Oh! A curved ball. I did wonder if raising T4 might raise T3 but I have the Dio2 issue so not sure as I've never had my T3 much above this. I've never got it close to 5 for example.
If I try to lower my T4 to 100 it affects my sleep. As I have no energy anyway I can't tell if it affects that.
I added 5mcg to my dose this morning. Felt anxious for a couple of hours an hour after taking it, but that's normal for me when I mess with doses. Hopefully it will soon settle. Still feel like a lead balloon though. So fatigued. I've never felt good on Levo. I'm wondering if I should take it at night and sleep through the worst of it. Just take T3 in the day. I hate the experimentation aspect of it all. It all makes me feel so ill.
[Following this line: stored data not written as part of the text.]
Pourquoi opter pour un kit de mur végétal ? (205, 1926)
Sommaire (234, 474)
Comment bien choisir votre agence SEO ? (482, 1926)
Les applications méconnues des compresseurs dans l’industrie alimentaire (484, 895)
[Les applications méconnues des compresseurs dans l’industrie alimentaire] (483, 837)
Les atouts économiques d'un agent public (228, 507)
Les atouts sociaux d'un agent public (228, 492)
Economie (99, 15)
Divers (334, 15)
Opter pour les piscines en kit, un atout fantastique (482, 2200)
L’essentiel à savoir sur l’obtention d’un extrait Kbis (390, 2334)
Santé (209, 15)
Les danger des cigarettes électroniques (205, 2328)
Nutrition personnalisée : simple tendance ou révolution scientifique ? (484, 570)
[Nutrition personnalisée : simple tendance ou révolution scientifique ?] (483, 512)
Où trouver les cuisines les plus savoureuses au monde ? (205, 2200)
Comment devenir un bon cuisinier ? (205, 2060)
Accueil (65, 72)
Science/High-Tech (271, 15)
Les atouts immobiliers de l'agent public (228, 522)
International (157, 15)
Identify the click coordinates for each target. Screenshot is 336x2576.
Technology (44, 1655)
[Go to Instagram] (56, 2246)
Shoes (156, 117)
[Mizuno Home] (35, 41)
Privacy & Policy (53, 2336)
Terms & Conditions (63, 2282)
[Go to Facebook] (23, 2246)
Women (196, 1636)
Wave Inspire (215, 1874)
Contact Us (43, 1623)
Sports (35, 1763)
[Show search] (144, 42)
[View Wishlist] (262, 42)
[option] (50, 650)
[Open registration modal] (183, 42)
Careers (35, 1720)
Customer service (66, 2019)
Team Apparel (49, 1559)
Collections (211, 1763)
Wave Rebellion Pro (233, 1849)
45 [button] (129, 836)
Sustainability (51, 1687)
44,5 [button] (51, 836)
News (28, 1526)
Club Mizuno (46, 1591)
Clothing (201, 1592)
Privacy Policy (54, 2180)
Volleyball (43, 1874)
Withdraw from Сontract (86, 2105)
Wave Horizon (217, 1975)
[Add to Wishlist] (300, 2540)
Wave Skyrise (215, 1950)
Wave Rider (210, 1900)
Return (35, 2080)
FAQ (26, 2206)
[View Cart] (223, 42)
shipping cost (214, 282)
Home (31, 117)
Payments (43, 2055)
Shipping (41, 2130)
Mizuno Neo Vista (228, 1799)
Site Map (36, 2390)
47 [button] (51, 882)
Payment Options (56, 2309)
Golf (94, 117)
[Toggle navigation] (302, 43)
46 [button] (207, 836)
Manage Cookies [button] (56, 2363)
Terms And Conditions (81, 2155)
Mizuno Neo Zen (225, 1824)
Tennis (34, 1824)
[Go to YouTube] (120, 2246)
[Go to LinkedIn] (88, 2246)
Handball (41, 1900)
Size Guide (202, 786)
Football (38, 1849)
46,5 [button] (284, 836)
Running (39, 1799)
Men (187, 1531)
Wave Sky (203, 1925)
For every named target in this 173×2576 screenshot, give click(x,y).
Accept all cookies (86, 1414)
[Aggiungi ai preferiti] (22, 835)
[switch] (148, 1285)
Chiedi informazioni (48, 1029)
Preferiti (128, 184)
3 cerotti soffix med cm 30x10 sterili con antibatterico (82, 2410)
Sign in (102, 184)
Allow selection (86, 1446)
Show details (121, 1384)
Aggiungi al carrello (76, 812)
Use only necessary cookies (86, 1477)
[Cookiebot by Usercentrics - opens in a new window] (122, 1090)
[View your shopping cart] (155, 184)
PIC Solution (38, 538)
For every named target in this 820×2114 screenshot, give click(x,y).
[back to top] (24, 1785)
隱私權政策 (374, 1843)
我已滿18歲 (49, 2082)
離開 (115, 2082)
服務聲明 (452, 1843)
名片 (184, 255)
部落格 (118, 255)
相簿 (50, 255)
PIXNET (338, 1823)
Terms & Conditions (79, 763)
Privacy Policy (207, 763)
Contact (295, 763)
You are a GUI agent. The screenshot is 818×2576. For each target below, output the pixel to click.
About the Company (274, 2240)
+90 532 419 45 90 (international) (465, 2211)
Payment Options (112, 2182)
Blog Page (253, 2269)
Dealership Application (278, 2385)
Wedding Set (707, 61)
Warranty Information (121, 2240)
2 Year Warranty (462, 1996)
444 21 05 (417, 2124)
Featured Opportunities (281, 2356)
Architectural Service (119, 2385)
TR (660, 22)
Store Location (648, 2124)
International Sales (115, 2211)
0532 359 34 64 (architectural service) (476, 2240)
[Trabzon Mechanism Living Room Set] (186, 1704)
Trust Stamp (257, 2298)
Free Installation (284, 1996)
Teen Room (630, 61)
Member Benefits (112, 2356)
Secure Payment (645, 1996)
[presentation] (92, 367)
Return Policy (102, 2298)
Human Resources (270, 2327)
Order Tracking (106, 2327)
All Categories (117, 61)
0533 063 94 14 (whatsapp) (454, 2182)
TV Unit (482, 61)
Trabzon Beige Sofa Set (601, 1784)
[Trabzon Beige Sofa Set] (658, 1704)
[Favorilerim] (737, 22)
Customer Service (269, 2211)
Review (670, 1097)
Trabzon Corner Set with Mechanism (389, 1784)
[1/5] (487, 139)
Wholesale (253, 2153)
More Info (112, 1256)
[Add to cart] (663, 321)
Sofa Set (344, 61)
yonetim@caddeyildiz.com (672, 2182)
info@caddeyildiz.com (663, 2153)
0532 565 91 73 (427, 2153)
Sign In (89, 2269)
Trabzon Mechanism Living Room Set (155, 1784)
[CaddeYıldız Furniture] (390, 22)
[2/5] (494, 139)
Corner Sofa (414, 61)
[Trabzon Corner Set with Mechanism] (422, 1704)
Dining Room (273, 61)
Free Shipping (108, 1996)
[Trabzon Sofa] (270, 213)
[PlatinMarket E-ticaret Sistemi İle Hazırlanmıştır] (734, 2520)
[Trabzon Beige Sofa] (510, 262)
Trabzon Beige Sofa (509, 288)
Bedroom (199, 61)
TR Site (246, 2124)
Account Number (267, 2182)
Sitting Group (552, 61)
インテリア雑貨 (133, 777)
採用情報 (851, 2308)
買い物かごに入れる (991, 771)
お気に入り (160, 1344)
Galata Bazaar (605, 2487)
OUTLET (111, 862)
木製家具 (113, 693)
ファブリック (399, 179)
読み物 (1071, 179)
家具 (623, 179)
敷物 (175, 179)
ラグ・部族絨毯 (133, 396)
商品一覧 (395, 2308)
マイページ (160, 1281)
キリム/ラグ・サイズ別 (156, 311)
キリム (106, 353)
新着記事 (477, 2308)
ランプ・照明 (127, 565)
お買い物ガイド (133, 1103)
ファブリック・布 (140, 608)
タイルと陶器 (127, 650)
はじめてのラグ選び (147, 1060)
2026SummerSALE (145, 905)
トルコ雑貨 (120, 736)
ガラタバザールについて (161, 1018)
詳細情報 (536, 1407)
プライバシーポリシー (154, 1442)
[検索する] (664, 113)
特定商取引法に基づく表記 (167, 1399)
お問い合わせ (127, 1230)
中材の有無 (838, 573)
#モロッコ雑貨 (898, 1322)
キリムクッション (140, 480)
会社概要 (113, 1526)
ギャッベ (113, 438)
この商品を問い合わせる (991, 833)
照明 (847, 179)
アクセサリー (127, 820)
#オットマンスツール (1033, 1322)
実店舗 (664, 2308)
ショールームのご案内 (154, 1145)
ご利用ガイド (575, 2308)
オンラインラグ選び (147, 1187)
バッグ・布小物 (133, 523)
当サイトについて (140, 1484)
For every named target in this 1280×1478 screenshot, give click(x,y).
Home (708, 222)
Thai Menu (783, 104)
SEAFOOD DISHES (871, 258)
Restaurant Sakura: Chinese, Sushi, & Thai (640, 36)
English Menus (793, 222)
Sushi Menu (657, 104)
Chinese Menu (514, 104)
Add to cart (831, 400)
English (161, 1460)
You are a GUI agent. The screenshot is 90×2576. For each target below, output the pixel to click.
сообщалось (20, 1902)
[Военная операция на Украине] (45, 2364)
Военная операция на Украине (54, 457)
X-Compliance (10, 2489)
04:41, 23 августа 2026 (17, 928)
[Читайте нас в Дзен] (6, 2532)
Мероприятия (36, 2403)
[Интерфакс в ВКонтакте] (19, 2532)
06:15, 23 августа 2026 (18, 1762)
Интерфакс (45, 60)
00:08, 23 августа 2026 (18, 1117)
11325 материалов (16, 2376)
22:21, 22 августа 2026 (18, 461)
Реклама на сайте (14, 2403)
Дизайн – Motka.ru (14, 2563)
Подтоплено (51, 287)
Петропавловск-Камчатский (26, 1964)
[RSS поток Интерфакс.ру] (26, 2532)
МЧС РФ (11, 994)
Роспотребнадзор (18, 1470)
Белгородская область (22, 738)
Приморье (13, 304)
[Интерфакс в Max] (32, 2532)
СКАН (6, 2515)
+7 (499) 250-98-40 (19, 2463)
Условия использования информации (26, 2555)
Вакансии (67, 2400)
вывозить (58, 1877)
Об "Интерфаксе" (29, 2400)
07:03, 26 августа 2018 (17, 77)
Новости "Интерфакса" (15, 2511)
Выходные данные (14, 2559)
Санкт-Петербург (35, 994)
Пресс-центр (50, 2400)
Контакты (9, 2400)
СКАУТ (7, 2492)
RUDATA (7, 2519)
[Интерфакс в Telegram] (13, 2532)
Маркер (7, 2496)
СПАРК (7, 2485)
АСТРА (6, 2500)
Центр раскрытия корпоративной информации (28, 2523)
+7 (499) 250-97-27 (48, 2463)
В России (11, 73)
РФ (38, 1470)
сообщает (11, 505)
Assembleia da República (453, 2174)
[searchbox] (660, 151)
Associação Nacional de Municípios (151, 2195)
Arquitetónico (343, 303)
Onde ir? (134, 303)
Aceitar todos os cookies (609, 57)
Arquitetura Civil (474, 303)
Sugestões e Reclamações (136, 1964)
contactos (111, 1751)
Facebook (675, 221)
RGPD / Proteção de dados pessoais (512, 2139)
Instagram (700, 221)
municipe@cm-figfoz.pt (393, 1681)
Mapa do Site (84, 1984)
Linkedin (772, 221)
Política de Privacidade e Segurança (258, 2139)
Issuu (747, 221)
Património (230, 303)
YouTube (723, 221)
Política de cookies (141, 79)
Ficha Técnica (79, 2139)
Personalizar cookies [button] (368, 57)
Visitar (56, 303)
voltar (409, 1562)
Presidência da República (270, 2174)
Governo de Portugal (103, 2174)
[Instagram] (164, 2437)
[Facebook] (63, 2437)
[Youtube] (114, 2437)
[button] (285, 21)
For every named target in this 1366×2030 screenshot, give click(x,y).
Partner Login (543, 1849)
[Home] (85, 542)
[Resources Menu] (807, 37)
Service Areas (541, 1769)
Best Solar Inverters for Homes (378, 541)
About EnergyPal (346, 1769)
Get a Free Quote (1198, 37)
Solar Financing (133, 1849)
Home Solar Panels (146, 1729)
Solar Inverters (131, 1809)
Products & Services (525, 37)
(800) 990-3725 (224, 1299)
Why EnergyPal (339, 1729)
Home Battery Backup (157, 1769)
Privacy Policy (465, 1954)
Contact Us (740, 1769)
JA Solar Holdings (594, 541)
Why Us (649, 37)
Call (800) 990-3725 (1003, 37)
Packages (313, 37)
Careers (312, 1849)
I agree it’s tough, but it will be worth it in the end, once you find the best arrangement for you. Taking T4 before going to bed sounds a plan worth trying.
I've been trying to outsmart my body and it hasn't happened yet. I've always taken 88mcg, which was a little low for me. I tried to add T3 to it and developed insomnia and anxiety so I lowered it to 75mcg with the same results. Then I raised the Levo to 100mcg and the anxiety went away but I developed a dry mouth and throat, cracked lips and extreme thirst. Lastly, I lowered the T4 to 57mcg by taking NDT and added T3 to it. I didn't have any anxiety or dry mouth but my face took on a haggard appearance and my body was weak. I'm not sure how much T3 you have to add to overcome the low T4. I kept adding the T3 and never felt overmedicated but I was up to 28mcg of T3. Personally, the only time I can feel the effects of T3 is by lowering my Levo.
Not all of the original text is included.